Orobanche Virginiana. Beech-Drops, Cancer Root.

Description: Natural Order, Orobanchaceae. This is the Linnaean name of this plant, which is now usually classed in the genus Epiphegus. The family to which it belongs are all parasites growing upon the roots of trees, have no green foliage whatever; but are low and fleshy herbs, quite pale and nearly colorless, with scales instead of leaves. The genus EPIPHEGUS (orobanche) have slender, succulent, and much branched stems, six to ten inches high, lurid-brownish in color, and almost invariably growing on the exposed roots of beech trees. Flowers scattered on spicate-racemes, terminal on the branches; upper ones sterile, tubular, half an inch long, four-toothed, whitish purple, with long filaments and style; lower ones with a very short corolla which seldom opens, but is forced off from the base by the growth of the pod; stamens and style very short. The article described under this head is not the beech-drops, but (in part) the conopholis americana, which grows in clusters among the leaves of oak woods. Both genera are probably the same in qualities.

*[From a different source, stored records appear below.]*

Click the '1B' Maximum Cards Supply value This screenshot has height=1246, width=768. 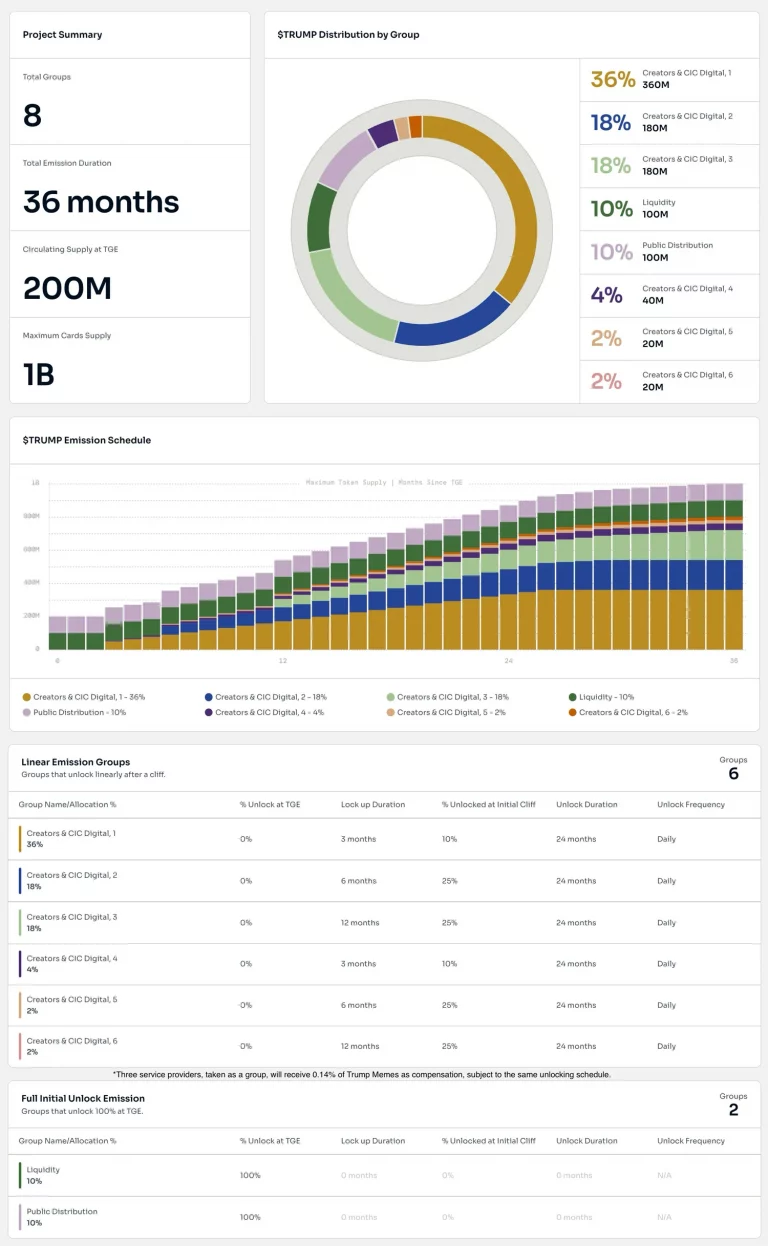(x=39, y=374)
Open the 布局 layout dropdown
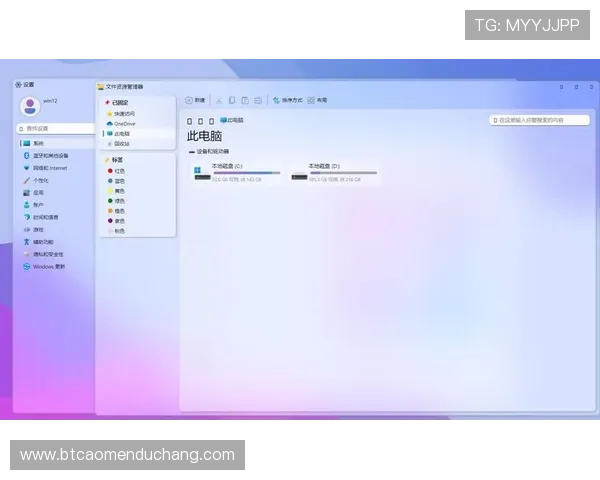This screenshot has width=600, height=480. tap(317, 100)
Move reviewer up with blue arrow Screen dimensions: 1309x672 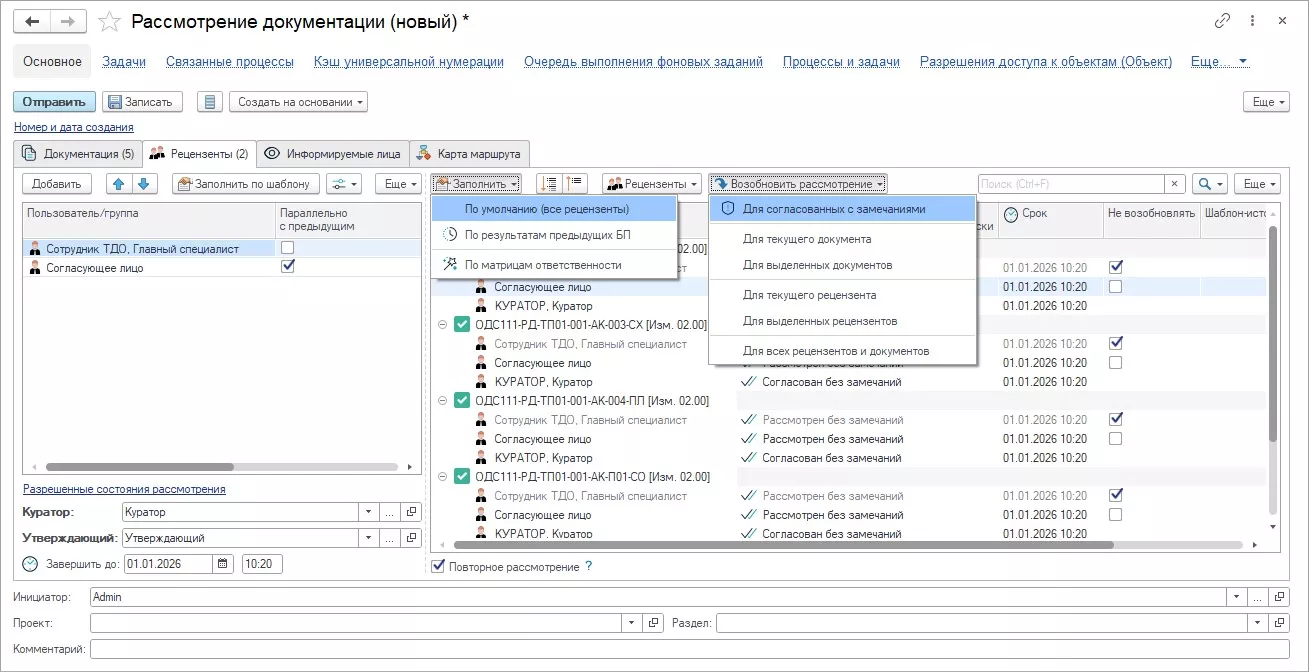click(x=118, y=184)
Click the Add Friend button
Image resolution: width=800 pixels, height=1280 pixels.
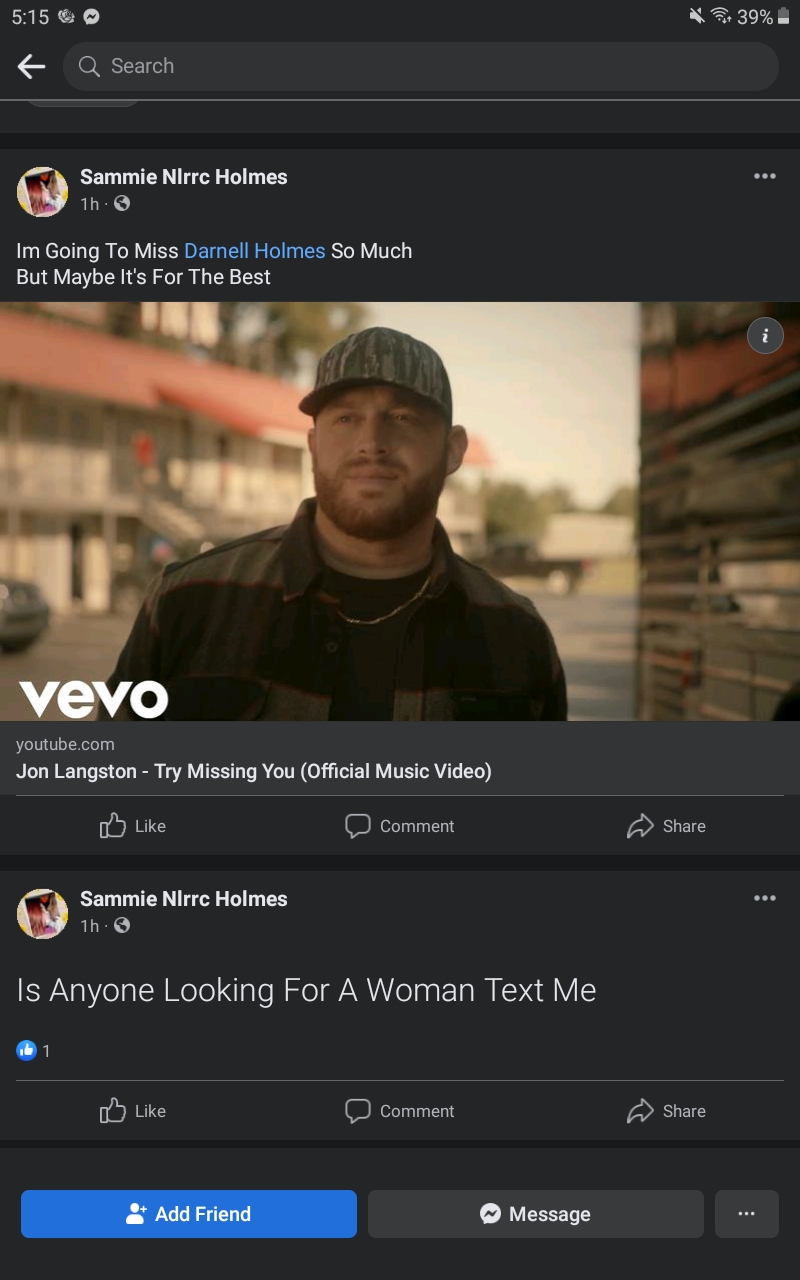click(x=189, y=1214)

Properties and Uses: This singular herb has a popular reputation in the treatment of cancer, being used locally as well as internally. This repute is not sustained by experience; but the plant is a stimulating astringent, has a good influence in arousing indolent ulcers and arresting gangrene, whence it may be employed to some little advantage in scirrhus difficulties. It may be used as a wash for aphthous sores of a low grade, and probably putrid sore throat; also in leucorrhea. An infusion used inwardly acts slowly on the capillary circulation, and usually arrests passive menorrhagia and other hemorrhages.